If you’re feeling like you’re stuck in that rut of just consuming the same music, take a look at Slow, Belgium’s funeral doom duo. For just over a decade, Slow has been creating an interestingly atmospheric version of funeral doom. These tracks are more than just songs. They’re organized soundscapes that truly elicit emotions. They’re very drawn out tracks that plod through their scenes in order to let the feelings develop, reach catharsis, and relax again only to do it over again on the next track. You really don’t hear this kind of songwriting often enough to remind you that you’re not just creating songs in order to sell something. Some artists write songs to express themselves and emotions they’re feeling.
Their latest record, IV: Mythologiae, is actually more of a rerelease. The first version came out in April 2015, but this new record has taken those songs, rerecorded and remixed them and even includes a new final track, “The Break of Dawn”. By and large, the songs remain relatively unchanged in terms of structure. However, there’s a fullness and presence to these tracks on this latest edition that weren’t there before. The synths sound so much richer and deeper here in a way that envelopes you that wasn’t there before. These tracks reflect the album cover. They emerge from a foggy distance, present yet still distant.

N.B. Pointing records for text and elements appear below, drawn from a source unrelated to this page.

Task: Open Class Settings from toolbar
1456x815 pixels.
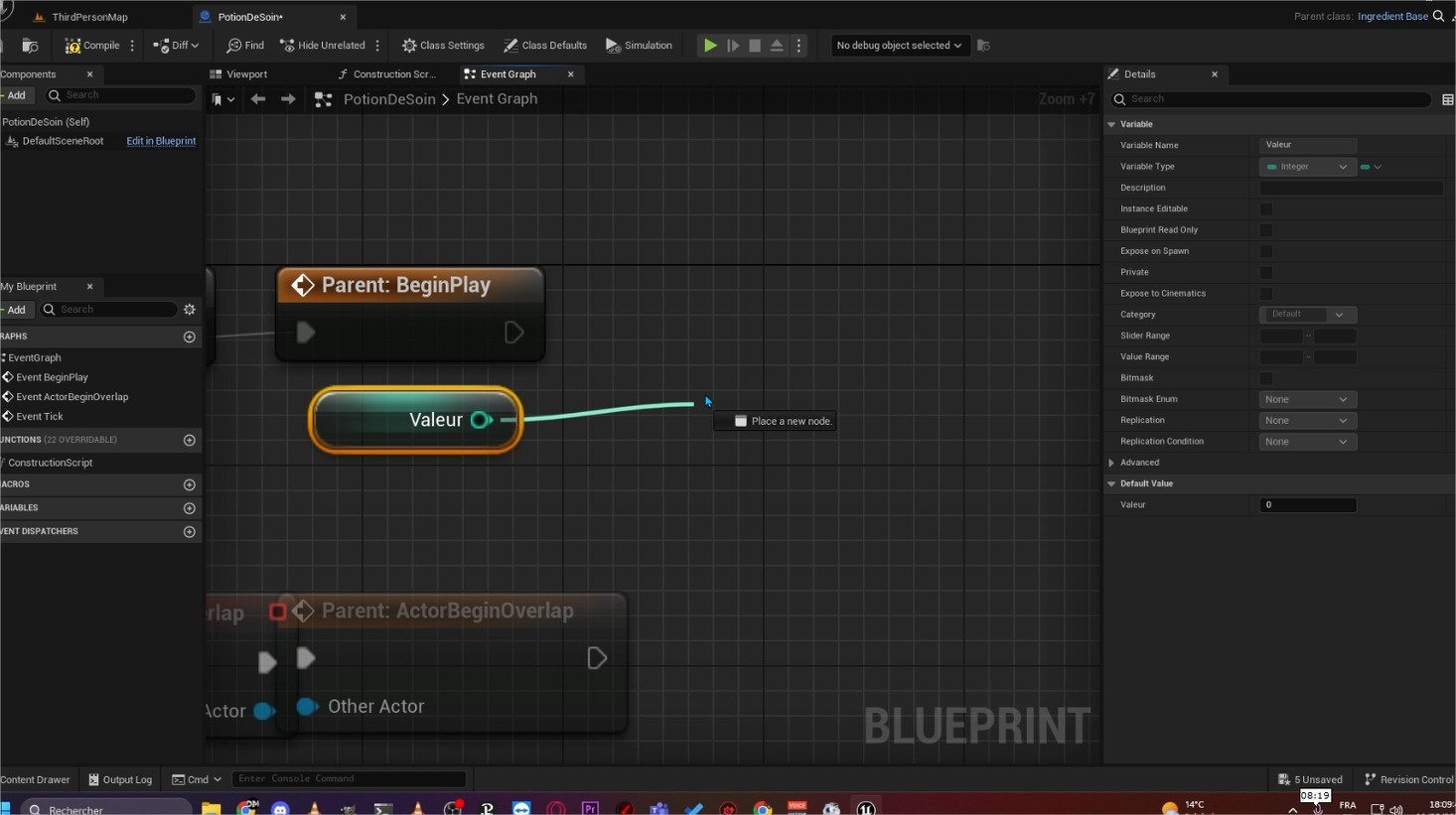Action: 443,46
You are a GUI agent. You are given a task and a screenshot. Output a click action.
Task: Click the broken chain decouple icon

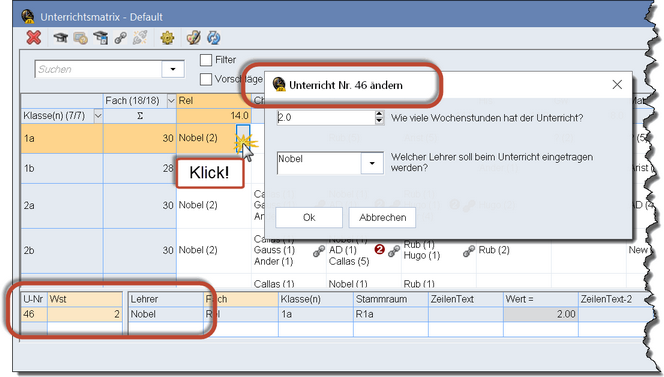click(x=140, y=38)
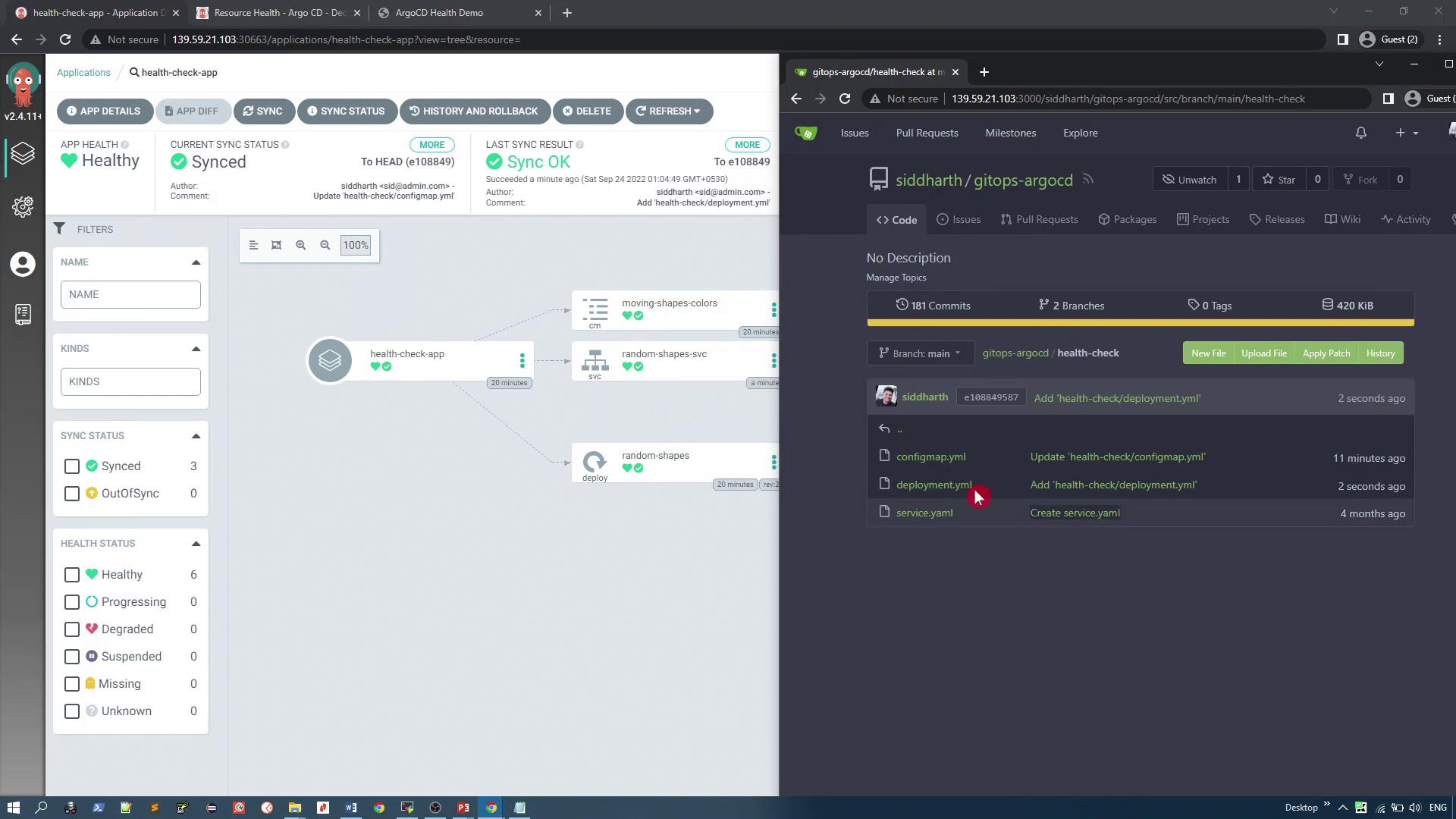The height and width of the screenshot is (819, 1456).
Task: Open kebab menu of random-shapes deploy node
Action: (774, 462)
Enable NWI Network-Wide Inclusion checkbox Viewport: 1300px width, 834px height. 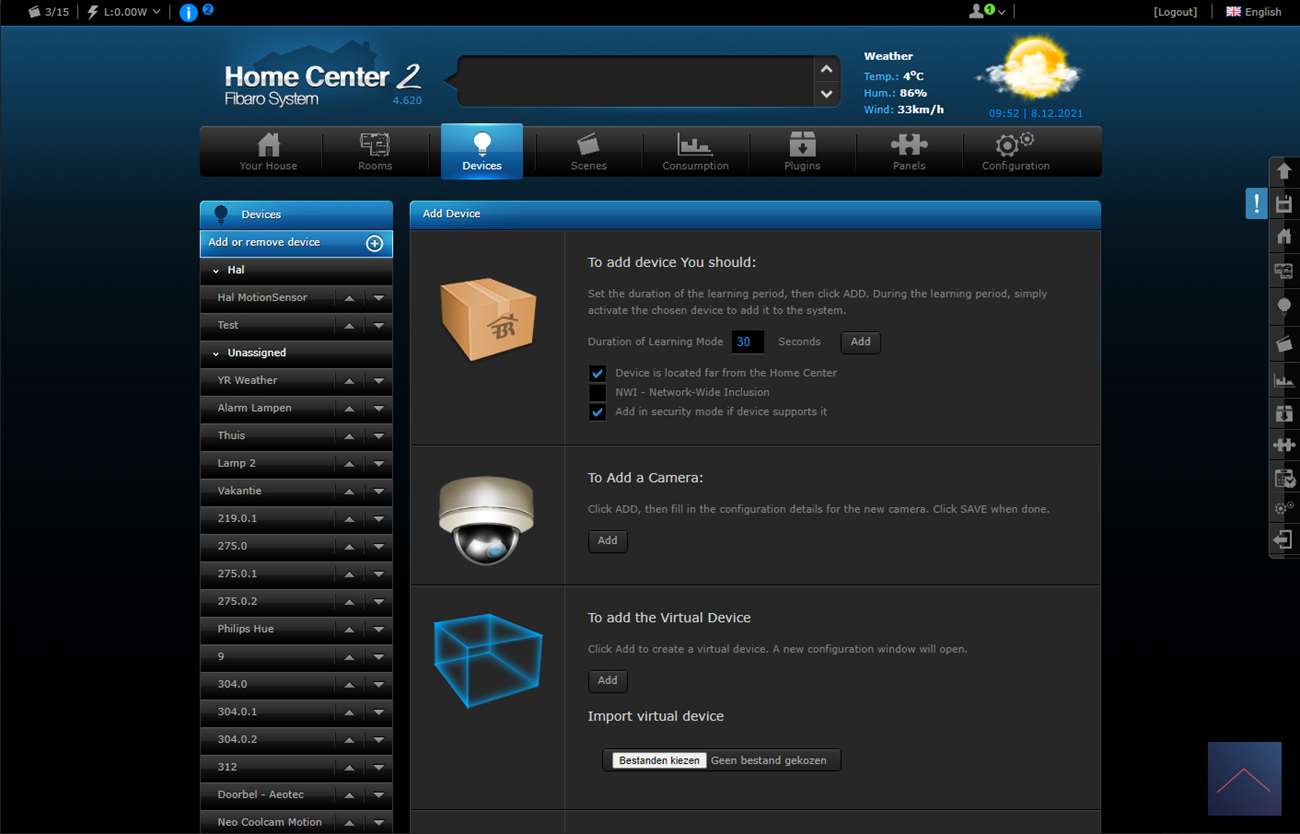(597, 393)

Since much of this album has already been out there before, the new track is the thing to focus on. “The Break of Dawn” as the closing track feels much like the end of the arduous night in a horror movie. The sun is rising in the distance. The survivors see their daylight sanctuary and are both relieved by the end but troubled under the surface. The song reflects that sensation. There is the joyous rise of a lone acoustic piano that is soon accompanied by the bubbling darkness of distorted vocals and atmospheric guitars with the crashing waves of drums and cymbals. This rising and falling riff drones on through the track in a way to remind you that sometimes you don’t get the happy catharsis you think you need. Sometimes you have to sit in your thoughts.
This record is truly something you have to experience. It’s not something you can have in the background. You need to focus on it. You have to let it consume you entirely. It requires your full attention so you can experience it all. Funeral doom bands, especially of the more atmospheric variety like Slow, are like a fine red wine. You have to let it breathe and sip it slowly to really savor all parts of it. IV: Mythologiae must be savored to experience. Get your nice headphones and bring your appetite.